A prototype of Shared-keywords aware Taint Checking, a novel static analysis approach that tracks the data flow of the user input between front-end and back-end to precisely detect security vulnerabilities.
A prototype of Shared-keywords aware Taint Checking(SaTC), a static analysis method that tracks user input between front-end and back-end for vulnerability discovery effectively and efficiently.

Overview of SaTC

Research paper

We present our approach in the following research paper accepted at the 30th USENIX Security Symposium:

Sharing More and Checking Less: Leveraging Common Input Keywords to Detect Bugs in Embedded Systems [PDF]

Running Environment

We provide a usable Docker environment and a Dockerfile that can be used to build Docker images.

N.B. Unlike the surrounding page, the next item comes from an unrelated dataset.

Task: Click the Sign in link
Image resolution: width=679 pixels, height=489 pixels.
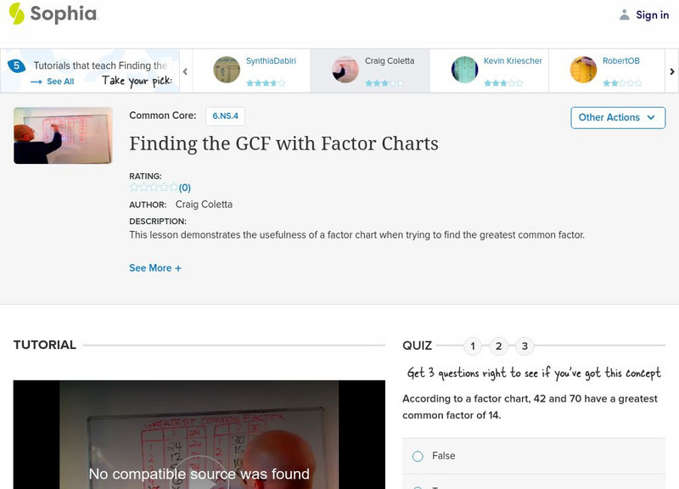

Use the compiled docker environment directly

# Get image from Docker hub 
docker pull smile0304/satc

# Run SaTC (Need to add mapping directory by yourself)
docker run -v <mapping>:<mapping> -it smile0304/satc

Or build it by dockerfile

# Cd SaTC code directory
cd SaTC

# Use Dockerfile to build docker image
docker build . -t satc

# Run SaTC (Need to add mapping directory by yourself)
docker run -v <mapping>:<mapping> -it satc

Instructions for running this tool

Usage: satc.py [-h] -d /root/path/_ac18.extracted -o /root/output
               [--ghidra_script {ref2sink_cmdi,ref2sink_bof,share2sink,ref2share,all}]
               [--save_ghidra_project] --taint_check
               [-b /var/ac18/bin/httpd | -l 3]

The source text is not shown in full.